How to reproduce this issue:
-> Please rollout the latest version of Ingress-Nginx controller v4.13.0, and make sure there are applications which have ingresses with annotation configured on LoadBalancer to be accessible only by specific ip-addresses. After rolling out the newer ingress-controller version, the applications give 403 error, because the ip-addresses which are identified are all internal to Kubernetes, and not the first value from the X-Forwarded-For header.

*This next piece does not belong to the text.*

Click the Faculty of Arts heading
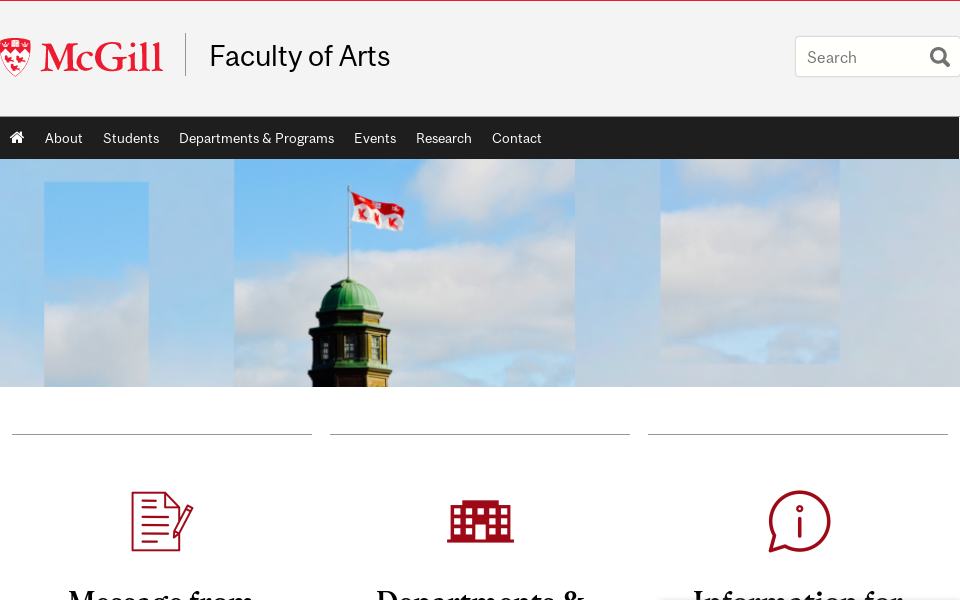[x=299, y=56]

Anything else we need to know:
Please test the changes we have done, which is now working successfully. We removed the 1 $http_x_forwarded_for; config from the nginx.conf, which resulted in the applications to work again. IMHO, this use-case (of application accessibility when restricted by certain ip-addresses) should be tested properly via test-cases before an actual release, as I feel this happened because of a missing test-case pertaining to this scenario.